The Cyborg uses Saitek's SST Programming Software to map functions to its keys. While the software is incredibly flexible, it's not nearly as intuitive or convenient as it could have been. On the one hand, you can assign nearly any keystroke or macro to the pad's 21 keys, and map the analog stick to mouse controls, directional keystrokes, and a variety of other commands. On the other hand, each key must be mapped manually for anything beyond the default WASD/directional functions, and saved to a profile that must be loaded manually every time you start your computer.
Like virtually all half-keyboard game pads, the Cyborg is strictly for users who use their mouse with their right hand and the WASD game keys with their left hand (the natural layout for right-handed users).
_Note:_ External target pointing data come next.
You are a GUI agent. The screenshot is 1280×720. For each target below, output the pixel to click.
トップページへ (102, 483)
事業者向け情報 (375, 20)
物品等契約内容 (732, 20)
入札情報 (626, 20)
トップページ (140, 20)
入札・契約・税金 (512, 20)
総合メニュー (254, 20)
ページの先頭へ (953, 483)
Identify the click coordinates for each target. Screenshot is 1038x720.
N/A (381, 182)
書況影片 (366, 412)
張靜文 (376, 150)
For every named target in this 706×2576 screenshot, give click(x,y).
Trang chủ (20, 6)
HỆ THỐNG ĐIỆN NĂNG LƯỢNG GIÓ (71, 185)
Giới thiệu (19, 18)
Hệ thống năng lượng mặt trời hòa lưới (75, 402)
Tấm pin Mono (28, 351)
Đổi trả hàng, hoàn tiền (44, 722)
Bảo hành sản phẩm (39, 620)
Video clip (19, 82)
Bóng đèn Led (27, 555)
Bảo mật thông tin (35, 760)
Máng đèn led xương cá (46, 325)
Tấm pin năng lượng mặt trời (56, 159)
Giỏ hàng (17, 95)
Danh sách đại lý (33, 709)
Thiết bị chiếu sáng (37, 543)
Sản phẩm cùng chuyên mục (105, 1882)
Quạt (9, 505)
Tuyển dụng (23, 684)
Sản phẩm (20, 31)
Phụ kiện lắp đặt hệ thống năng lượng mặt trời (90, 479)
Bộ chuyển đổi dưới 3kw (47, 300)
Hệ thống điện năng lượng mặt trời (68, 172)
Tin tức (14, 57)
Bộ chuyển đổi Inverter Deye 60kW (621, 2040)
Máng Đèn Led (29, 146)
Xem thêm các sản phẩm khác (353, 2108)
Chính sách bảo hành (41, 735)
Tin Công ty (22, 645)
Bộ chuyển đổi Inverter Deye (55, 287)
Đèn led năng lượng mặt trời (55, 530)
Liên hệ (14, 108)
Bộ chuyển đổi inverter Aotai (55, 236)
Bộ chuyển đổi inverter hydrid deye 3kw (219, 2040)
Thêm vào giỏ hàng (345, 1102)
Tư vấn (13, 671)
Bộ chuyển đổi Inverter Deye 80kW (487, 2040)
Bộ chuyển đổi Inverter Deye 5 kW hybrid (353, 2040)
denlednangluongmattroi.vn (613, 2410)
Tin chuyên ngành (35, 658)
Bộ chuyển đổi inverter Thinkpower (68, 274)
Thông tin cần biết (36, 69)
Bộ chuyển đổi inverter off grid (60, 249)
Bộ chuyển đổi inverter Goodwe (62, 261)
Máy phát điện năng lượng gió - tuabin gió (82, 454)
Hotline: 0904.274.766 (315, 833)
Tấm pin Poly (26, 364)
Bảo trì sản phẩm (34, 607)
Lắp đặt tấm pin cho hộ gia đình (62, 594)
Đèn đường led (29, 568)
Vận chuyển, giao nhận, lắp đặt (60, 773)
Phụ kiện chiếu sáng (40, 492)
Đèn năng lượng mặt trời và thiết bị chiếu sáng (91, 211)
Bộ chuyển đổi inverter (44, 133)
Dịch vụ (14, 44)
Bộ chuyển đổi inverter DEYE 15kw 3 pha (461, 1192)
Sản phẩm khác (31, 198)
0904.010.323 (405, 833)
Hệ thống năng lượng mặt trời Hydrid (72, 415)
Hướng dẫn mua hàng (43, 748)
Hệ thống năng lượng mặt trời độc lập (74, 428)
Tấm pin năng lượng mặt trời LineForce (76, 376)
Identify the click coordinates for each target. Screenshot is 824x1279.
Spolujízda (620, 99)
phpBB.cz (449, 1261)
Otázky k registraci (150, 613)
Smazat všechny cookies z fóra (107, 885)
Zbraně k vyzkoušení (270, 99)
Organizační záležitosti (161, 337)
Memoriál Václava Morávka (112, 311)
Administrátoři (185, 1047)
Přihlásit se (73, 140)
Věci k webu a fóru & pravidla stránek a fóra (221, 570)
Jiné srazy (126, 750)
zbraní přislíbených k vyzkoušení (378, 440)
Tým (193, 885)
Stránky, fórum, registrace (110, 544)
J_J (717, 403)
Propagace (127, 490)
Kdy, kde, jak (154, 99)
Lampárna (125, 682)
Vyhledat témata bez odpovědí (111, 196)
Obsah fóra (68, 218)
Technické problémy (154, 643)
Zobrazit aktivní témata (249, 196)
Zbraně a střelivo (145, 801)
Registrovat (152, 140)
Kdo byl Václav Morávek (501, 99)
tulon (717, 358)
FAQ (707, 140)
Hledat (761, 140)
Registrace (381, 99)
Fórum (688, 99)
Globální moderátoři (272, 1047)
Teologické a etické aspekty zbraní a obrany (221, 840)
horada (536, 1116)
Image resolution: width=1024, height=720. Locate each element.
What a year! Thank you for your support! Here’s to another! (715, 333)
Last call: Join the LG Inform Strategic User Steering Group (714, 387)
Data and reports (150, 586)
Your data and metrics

Unfortunately, southpaw gamers who handle their mouse with their left hand will find the Cyborg extremely uncomfortable, and half of its buttons nearly useless without a quadruple-jointed pinky finger.
The Saitek Cyborg Command Unit offers a good amount of flexibility and some colorful flair to your PC gaming setup. Its on-the-fly, three-profile switch and analog thumb stick make it a bit more useful as a gaming tool than simpler designs. Unfortunately, its software feels cumbersome, and you have to manually reload your profile every time your start your computer.
We compared the Saitek Cyborg Command Unit head-to-head with the very similar Belkin Nostromo n52te. Both the Belkin and Saitek pads work great for most PC games, but they're best suited for different genres. The Belkin n52te works better for first-person shooters and more twitch-based action games, with its short key throws, responsive feel, and digital direction pad. The Saitek Cyborg Command Unit's greater key count and customizable analog control stick makes it better for massively multiplayer games such as World of Warcraft and real-time strategy games such as Supreme Commander.